Alternatively/Additionally, said claims recite the naturally-occurring correlation between elevated octanal, nonanal, and heptanal levels in breath of pediatric subjects and/or the cumulative abundance of octanal, nonanal, heptanal, decane, 2-penthyl furan, tridecane (or of octanal, nonanal, heptanal, decane, 2-penthyl furan, tridecane and at least one or all of the remaining markers recited in Table 1A) in breath of pediatric subjects and a SARS-CoV-2 infection comparable to concepts identified by the courts as laws of nature or natural phenomena (see MPEP 2106.04(b)(I)). Accordingly, the claim alternatively/additionally recites a law of nature or natural phenomenon.
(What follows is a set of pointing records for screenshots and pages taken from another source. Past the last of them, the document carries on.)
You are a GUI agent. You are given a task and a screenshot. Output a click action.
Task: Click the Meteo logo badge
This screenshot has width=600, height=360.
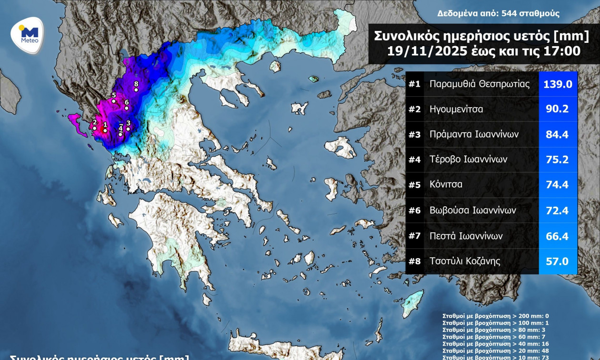click(x=27, y=34)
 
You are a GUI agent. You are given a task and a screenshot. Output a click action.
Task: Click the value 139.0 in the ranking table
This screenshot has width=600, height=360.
click(x=558, y=84)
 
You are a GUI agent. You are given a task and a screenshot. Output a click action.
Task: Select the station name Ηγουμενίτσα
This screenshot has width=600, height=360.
click(x=456, y=109)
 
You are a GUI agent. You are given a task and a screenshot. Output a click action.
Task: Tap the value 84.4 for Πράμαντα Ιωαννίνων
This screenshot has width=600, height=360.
click(x=558, y=134)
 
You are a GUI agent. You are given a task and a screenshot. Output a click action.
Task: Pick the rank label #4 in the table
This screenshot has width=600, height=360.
click(x=414, y=160)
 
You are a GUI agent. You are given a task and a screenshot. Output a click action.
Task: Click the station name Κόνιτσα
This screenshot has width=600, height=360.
click(x=446, y=185)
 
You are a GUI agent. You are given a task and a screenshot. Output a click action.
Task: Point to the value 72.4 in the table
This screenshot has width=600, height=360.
click(x=558, y=210)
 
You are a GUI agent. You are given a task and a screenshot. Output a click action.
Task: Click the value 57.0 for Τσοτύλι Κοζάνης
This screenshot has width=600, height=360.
click(x=558, y=261)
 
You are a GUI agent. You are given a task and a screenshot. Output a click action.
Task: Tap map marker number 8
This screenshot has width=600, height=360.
click(x=136, y=90)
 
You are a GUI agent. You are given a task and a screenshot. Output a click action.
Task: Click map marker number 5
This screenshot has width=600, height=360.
click(x=113, y=101)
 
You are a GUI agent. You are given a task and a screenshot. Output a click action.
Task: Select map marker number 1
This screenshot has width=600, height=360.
click(x=105, y=130)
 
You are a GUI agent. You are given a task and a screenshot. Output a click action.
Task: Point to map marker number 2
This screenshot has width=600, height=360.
click(x=95, y=128)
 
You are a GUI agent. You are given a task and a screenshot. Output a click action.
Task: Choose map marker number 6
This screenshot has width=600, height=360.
click(x=126, y=108)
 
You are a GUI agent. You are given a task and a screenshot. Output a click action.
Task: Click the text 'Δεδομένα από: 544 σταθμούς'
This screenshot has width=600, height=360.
click(x=498, y=14)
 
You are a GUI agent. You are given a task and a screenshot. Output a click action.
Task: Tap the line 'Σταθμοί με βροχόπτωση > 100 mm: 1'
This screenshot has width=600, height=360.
click(x=495, y=322)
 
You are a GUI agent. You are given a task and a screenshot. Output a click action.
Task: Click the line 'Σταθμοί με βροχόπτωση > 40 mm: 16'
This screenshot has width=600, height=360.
click(x=495, y=343)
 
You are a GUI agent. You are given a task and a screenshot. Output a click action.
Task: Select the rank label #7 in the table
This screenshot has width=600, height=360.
click(x=414, y=236)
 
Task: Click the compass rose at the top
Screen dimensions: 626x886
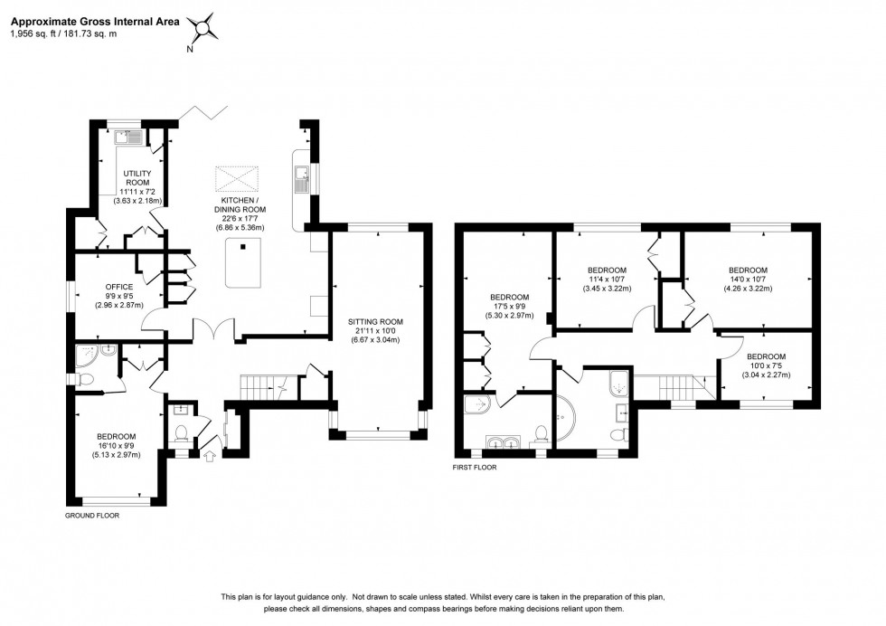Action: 204,29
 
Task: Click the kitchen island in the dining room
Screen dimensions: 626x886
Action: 241,261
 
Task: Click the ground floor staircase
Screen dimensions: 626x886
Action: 262,387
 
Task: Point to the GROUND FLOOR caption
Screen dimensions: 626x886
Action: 92,515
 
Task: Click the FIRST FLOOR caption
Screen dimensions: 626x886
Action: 475,469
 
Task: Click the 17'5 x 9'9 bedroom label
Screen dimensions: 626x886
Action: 509,307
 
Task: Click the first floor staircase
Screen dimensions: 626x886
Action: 675,387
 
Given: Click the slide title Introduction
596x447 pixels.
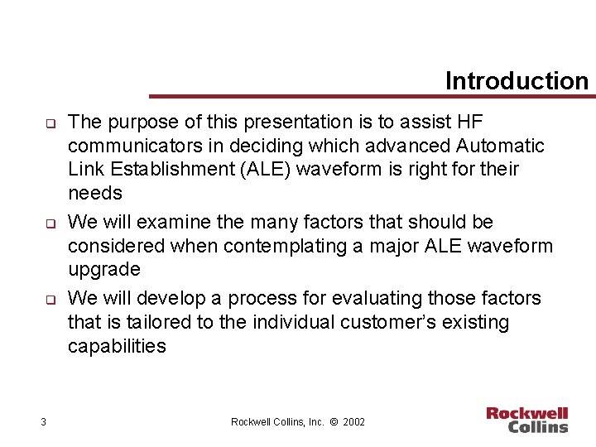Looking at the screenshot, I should point(516,80).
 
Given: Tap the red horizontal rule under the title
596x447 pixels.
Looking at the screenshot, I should point(372,96).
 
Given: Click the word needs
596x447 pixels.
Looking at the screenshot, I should point(94,194).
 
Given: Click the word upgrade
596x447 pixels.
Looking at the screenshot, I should point(103,270).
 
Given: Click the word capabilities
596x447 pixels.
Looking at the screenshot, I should point(117,346).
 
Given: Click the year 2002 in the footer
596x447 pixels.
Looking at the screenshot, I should point(353,422).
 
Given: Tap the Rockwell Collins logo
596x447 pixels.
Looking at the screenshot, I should point(526,420).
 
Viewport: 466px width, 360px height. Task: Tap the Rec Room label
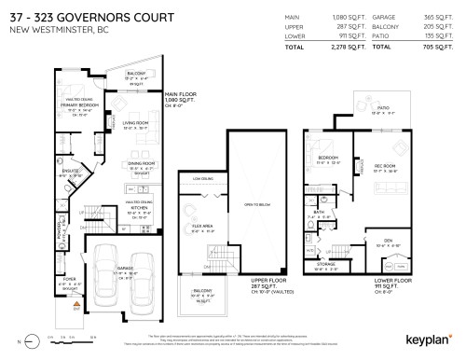tap(386, 167)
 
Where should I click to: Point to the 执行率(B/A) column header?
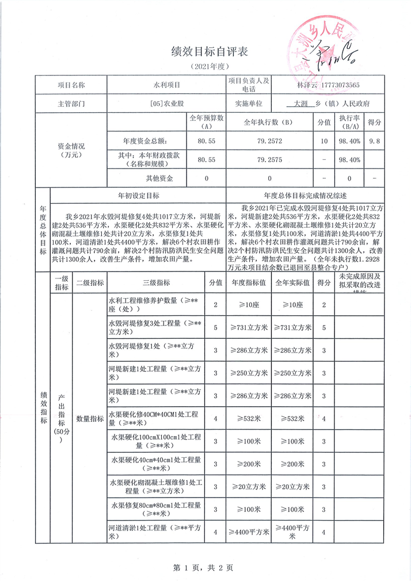351,122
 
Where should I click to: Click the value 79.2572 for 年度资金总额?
269,140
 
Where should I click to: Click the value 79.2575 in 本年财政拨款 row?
269,159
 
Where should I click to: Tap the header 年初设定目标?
138,196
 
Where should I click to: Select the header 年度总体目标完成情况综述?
304,196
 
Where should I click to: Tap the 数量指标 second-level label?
90,418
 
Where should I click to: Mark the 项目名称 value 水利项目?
166,85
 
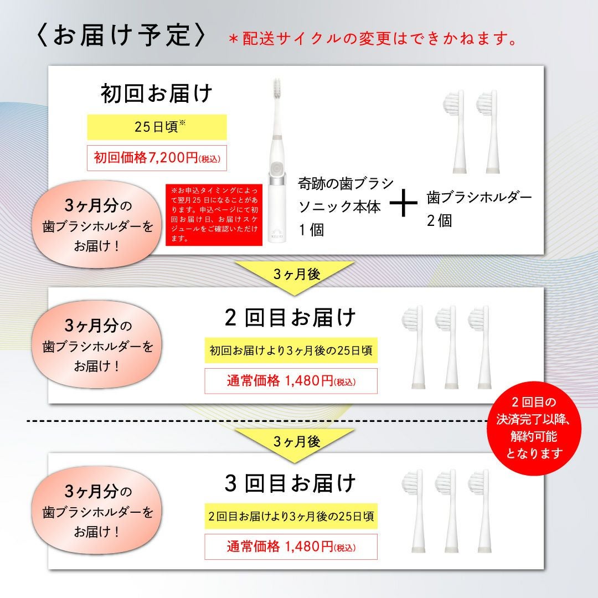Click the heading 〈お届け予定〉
tap(121, 36)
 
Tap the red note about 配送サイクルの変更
tap(373, 39)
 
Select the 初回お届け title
tap(156, 94)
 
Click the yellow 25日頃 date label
tap(157, 127)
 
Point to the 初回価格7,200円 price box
tap(157, 157)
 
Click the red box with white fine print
tap(214, 215)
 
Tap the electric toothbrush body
tap(277, 160)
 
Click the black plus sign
tap(404, 204)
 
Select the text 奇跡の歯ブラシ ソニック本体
tap(346, 195)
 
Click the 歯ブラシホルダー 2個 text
tap(479, 209)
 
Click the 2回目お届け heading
tap(290, 318)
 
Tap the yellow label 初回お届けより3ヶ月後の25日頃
tap(291, 350)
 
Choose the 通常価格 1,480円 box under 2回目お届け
tap(291, 380)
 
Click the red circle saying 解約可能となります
tap(534, 427)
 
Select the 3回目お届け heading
tap(290, 483)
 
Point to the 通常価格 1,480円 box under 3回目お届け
tap(291, 547)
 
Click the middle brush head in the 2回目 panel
tap(448, 347)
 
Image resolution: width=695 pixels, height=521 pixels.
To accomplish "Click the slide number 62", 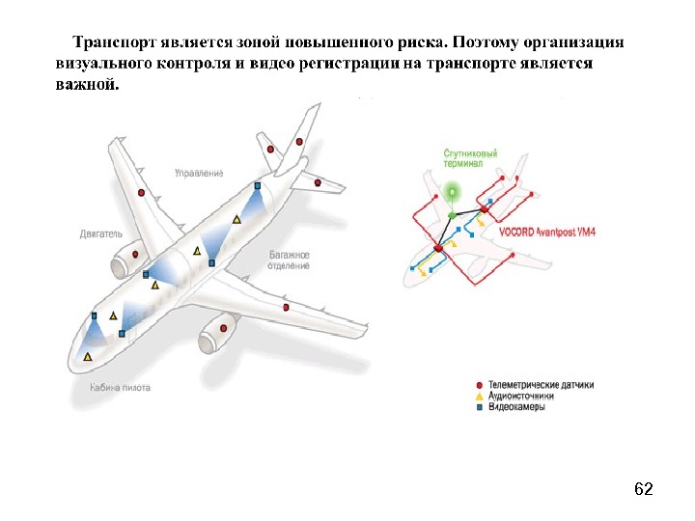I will click(x=644, y=490).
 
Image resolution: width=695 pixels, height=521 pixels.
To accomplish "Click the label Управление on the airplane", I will click(x=199, y=173).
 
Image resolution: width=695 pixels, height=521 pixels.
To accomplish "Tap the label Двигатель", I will click(x=101, y=233).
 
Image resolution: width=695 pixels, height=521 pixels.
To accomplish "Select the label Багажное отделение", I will click(x=290, y=260).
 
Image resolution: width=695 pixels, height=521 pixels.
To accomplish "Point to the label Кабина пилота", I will click(x=120, y=388).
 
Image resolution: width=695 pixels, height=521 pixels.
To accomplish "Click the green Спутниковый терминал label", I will click(x=470, y=158).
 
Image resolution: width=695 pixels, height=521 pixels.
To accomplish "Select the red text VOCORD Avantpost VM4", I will click(x=547, y=232).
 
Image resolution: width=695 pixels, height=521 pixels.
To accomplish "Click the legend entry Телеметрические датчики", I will click(x=541, y=384).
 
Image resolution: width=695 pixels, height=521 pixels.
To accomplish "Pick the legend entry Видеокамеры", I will click(x=516, y=407).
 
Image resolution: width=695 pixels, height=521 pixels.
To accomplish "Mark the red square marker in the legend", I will click(x=480, y=384).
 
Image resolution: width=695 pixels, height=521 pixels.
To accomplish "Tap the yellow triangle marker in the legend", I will click(x=480, y=396).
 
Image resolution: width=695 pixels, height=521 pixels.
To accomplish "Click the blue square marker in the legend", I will click(x=480, y=407).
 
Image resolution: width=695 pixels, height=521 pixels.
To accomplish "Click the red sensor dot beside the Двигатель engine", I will click(x=135, y=254).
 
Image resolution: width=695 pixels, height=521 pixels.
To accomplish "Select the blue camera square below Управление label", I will click(x=258, y=185).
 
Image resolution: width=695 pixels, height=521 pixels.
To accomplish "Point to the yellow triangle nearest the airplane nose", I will click(x=88, y=357).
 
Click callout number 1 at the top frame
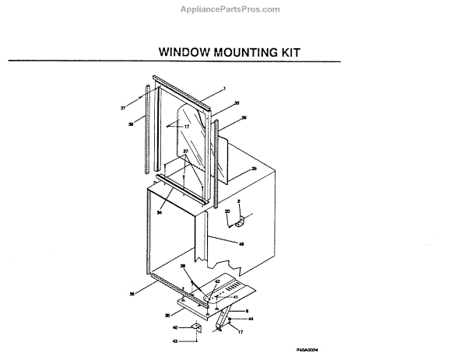pyautogui.click(x=224, y=89)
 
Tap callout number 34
pyautogui.click(x=160, y=211)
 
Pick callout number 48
pyautogui.click(x=241, y=243)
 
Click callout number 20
pyautogui.click(x=228, y=211)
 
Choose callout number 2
pyautogui.click(x=239, y=201)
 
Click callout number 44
pyautogui.click(x=251, y=318)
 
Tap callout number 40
pyautogui.click(x=175, y=327)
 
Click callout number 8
pyautogui.click(x=248, y=310)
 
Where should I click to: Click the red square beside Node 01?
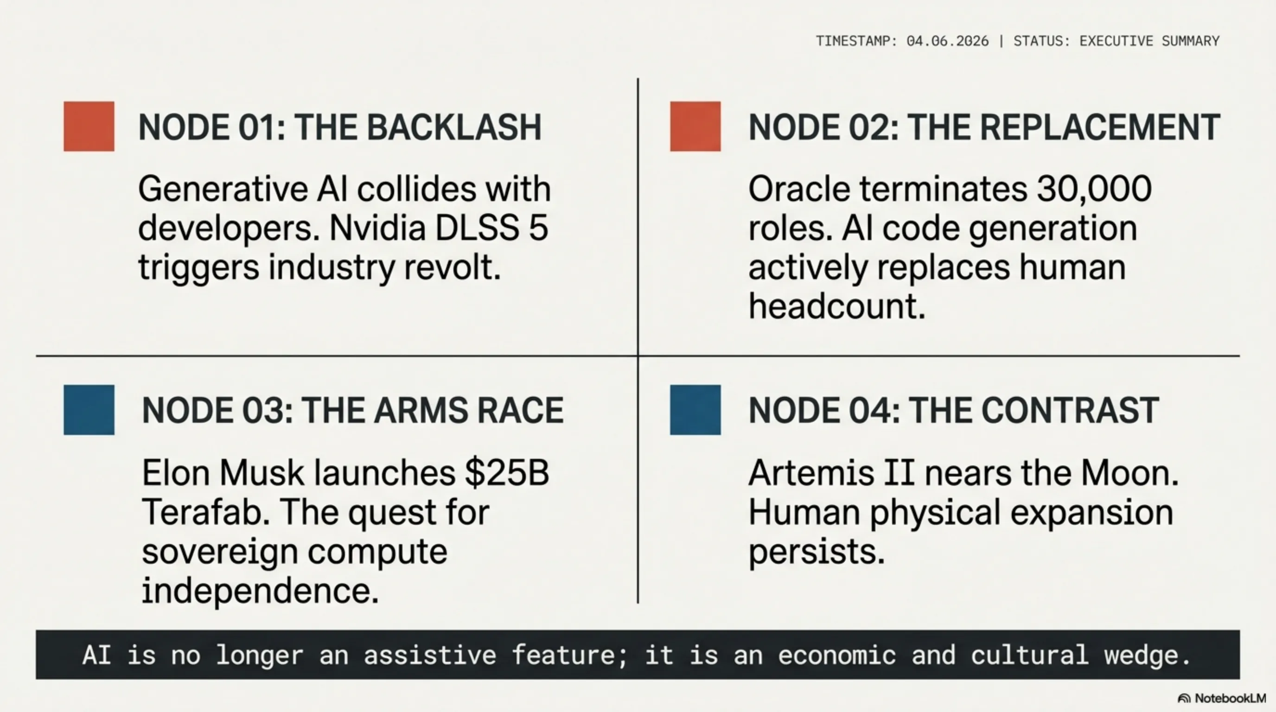(x=89, y=126)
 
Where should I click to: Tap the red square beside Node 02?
(x=695, y=126)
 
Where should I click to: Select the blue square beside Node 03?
(x=89, y=410)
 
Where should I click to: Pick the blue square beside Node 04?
(x=695, y=410)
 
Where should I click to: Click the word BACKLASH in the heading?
(x=454, y=127)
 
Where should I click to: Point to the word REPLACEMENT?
(x=1100, y=127)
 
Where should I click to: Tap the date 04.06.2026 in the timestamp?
(x=947, y=41)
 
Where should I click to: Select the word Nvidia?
(x=377, y=228)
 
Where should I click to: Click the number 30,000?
(x=1094, y=190)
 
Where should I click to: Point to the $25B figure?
(x=507, y=473)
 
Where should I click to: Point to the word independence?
(x=260, y=591)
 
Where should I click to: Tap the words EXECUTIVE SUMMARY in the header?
(x=1149, y=41)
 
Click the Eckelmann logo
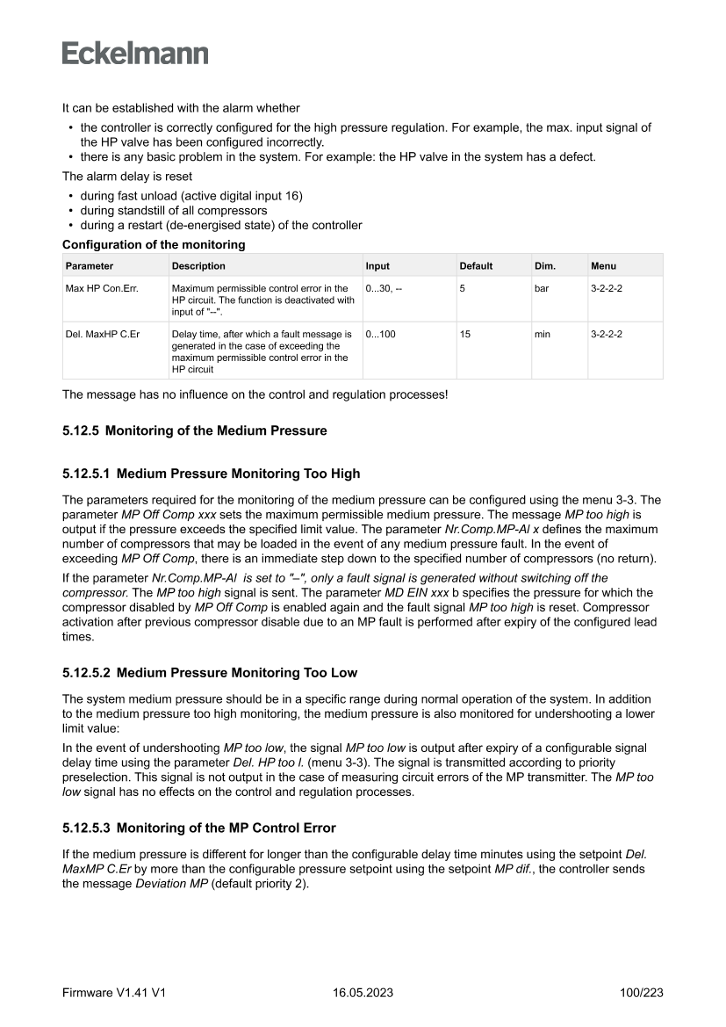135,53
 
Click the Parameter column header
89,266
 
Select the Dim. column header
544,266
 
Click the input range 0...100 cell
380,335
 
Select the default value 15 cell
465,335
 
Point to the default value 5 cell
463,288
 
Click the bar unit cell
542,288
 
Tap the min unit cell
543,335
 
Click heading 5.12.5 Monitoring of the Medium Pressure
194,430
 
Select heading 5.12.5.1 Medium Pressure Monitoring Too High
211,474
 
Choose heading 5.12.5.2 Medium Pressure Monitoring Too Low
210,673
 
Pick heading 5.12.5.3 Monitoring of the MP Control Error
199,828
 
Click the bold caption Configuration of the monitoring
154,245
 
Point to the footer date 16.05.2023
363,993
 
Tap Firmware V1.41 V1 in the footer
114,993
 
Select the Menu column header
603,266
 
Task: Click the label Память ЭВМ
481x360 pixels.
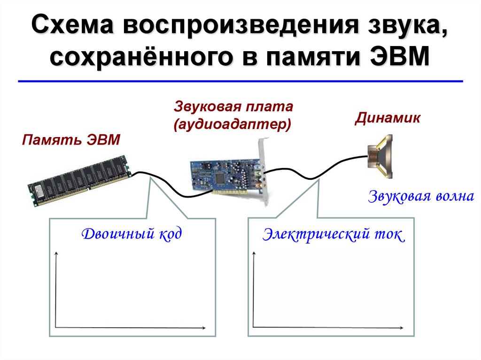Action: click(x=70, y=140)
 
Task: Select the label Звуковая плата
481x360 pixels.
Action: click(x=233, y=106)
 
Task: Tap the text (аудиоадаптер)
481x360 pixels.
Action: click(x=232, y=124)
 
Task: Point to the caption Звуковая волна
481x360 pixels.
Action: click(x=421, y=196)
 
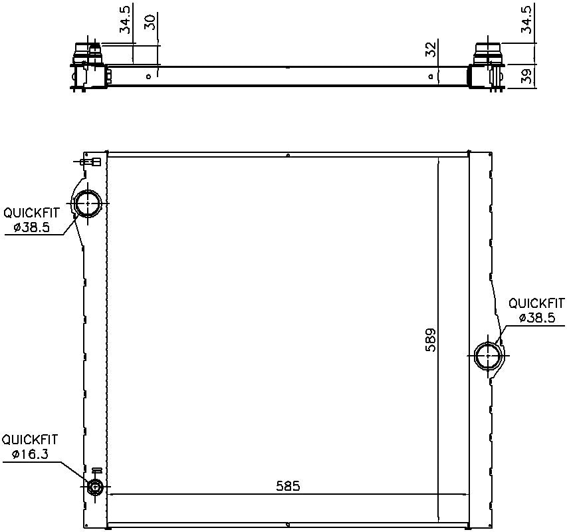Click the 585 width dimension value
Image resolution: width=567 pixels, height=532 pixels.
click(x=288, y=486)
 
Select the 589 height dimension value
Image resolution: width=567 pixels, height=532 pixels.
click(x=431, y=339)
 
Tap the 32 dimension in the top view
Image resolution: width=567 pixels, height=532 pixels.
click(x=430, y=50)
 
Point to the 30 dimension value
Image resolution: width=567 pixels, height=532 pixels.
click(x=150, y=21)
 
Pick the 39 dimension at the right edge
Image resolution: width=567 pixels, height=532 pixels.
click(x=526, y=76)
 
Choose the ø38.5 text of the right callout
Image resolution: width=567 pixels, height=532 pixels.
click(x=536, y=318)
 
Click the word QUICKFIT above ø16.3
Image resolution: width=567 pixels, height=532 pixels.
click(x=29, y=440)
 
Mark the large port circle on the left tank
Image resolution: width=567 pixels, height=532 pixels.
click(x=88, y=203)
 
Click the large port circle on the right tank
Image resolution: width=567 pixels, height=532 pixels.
click(x=489, y=356)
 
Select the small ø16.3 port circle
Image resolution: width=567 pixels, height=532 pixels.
click(x=95, y=488)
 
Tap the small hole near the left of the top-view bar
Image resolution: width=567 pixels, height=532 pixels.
click(x=149, y=76)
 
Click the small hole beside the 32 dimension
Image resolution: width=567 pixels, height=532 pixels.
click(x=431, y=76)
The additional elements of the claims include analyzing/assessing levels/concentrations of the above-noted VOCs by use of any one of a plurality of analytical techniques (e.g., GC-MS, PTR-MS, etc.) and/or a hand-held breathalyzer device; a step of condensing or concentrating the sample before said analysis; and a step of administering a pharmaceutical composition comprising a therapeutically effective amount of at least one or a plurality of compound(s) effective against a SARS-CoV-2 infection to the subject. At least the steps of analyzing/assessing levels or concentrations of the above-noted VOCs by use of any one of a plurality of analytical techniques (e.g., GC-MS, PTR-MS, etc.) and/or a hand-held breathalyzer device and condensing or concentrating the sample before said analysis are data gathering steps used to acquire data necessary for performing the abstract idea or relevant to the law of nature (i.e., levels/concentration of the recited VOCs), and are therefore extra-solution activity (see MPEP 2106.05(g), particularly comparable limitations identified in In re Grams and Mayo as insignificant extra-solution activity).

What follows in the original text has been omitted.